Rashi’s explanation makes intuitive sense. Shemini Azeret marks the end of the pilgrimage festivals, when all of the nation came to visit the Temple, and it is the end of the Tishrei holidays, which after the destruction of the Temple, became a time of unique connection to the synagogue. With Shemini Azeret, the holiday schedule comes to a close; this eighth day of a seven day holiday represents a bittersweet final farewell to the holidays.
However, the Midrash itself is problematic. It says that a day is added to Sukkot because it is difficult to say goodbye. But how will staying one more day make it easier to say goodbye? The problem of saying goodbye will come back the next day! For an example of this, at the end of the Book of Judges there’s a narrative in which a man continually asks his son-in-law to stay for one more day, because he can't bear having him leave. All that staying one more day will do is postpone the difficulty of saying goodbye.
I think this Midrash is making a different point. By staying one more day beyond the end, we have demonstrated a significant truth: the end is not the end. With an extra day, the last day of Sukkot is no longer the last day of Sukkot. Shemini Azeret is actually an attack on the very notion of endings.
And Jews don't believe in endings. Our notion of time is founded on the understanding that a timeless being created the world; therefore, a concept of time with rigid beginnings and ends is impossible. For those whose greatest aspiration is to have an experience of the infinite, the constraints of time, with its beginnings and ends have a very different meaning.
This inability to accept endings is very much a part of Judaism’s DNA. On Simchat Torah we will be concluding our yearly reading of the Torah; yet immediately, almost compulsively, we must start reading the first book of the Torah, the Book of Bereishit again. The Torah might have a final chapter but it has no end. We will return, and return again and again to the Torah.
Jewish history also has no end. Jews have refused to accept the dignified burial that so many demanded of us. We have managed to survive, revive and thrive, to the confusion of the pundits and the frustration of our enemies.

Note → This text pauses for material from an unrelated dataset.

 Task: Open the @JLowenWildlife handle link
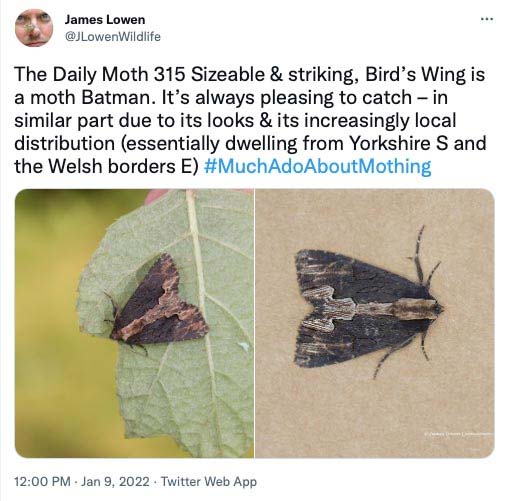tap(112, 37)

Every time it looked like there was an end to Jewish history, there was a new beginning, even more remarkable than the previous one.
At Yizkor, we also refuse to accept an ending. Our hearts are sometimes overwhelmed by the thought that עלי קשה, how painful it is to be apart from those we have loved; but we take comfort and consolation in knowing that there is no true end, and their spirit still remains with us.

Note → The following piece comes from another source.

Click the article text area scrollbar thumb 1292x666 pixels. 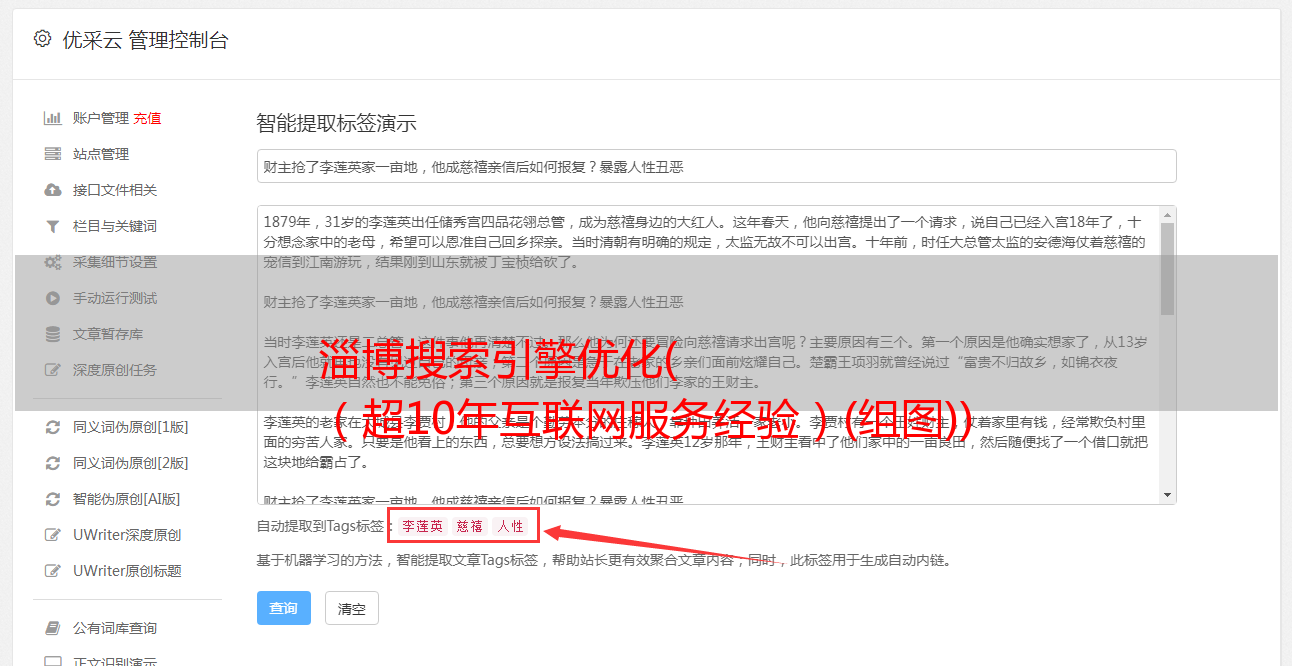pyautogui.click(x=1167, y=269)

When a baby is named after a family member who has just passed away, you can see an unusual look on the family’s faces when the name is announced; they are crying and laughing at the same time. They are crying because עלי קשה, it is so difficult not to have those we love with us. And yet they smile, because it as a moment of עַכְּבוּ עִמִּי עוֹד יוֹם אֶחָד , in which the final chapter gets rewritten. The ending is now no longer an ending, but the beginning of a new chapter. A baby naming is a moment of true timelessness.

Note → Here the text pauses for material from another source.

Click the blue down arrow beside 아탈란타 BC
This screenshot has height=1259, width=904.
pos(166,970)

Today we say yizkor, and we remember a past that is not yet a past.
We remember those whose impact on our lives very much remains with us.
We remember those whose names and whose legacies are being carried by the next generation into the future.
And as we say Yizkor, and shed a tear for those when we desperately miss, we do something that is deeply Jewish: we refuse to let the end be the end.